# Starting Vista DNS socketx.ocx error 'SocketXCtl'



## ricy (Jun 25, 2007)

Hello everyone,Can somebody help me how I can solve the following problem:When windows Vista is starting up and on the moment that Vista is building up the desktop icons I get following error message window#Begin of error message#DNS Failed to load control 'SocketXCtl' from socketx.ocx.
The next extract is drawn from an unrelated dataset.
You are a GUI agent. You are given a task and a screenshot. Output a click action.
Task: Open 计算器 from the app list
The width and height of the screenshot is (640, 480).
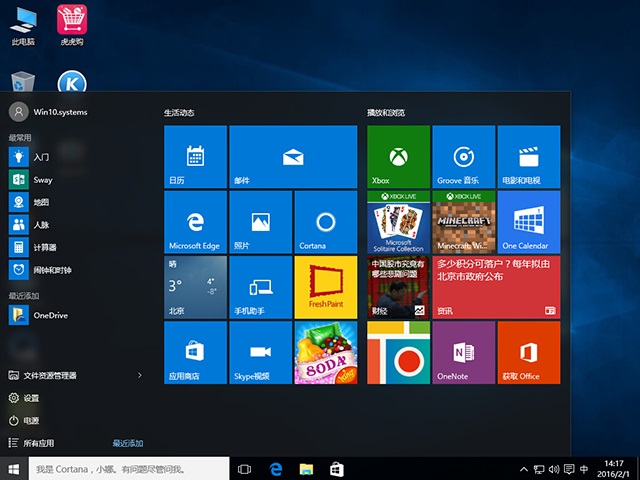pos(44,247)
Your version of socket.ocx may be outdated.Make sure you are using the version of the control that was provided with your application.  #END Of Error Message#Neither I see the clock in my Sidbar at the right side of vista's desktop !Thx,Ricy.


----------



## spironox (Jun 26, 2007)

see if u can update the pc and hey did u upgrade from any old version of windows


----------



## attadaved (Apr 25, 2008)

Check this out... www.dnsenquiry.com to get information about ip etc.


----------



## BBThumbHealer (Apr 25, 2008)

go to msconfig < startup and uncheck the .ocx file .. apply and restart ... i think ur problem wud get solved ! .. i experienced the same before and solved it liked this only


----------



## BBThumbHealer (Apr 27, 2008)

Sry for bumping ... but this ordinary thread has got 4700 views .. oh


----------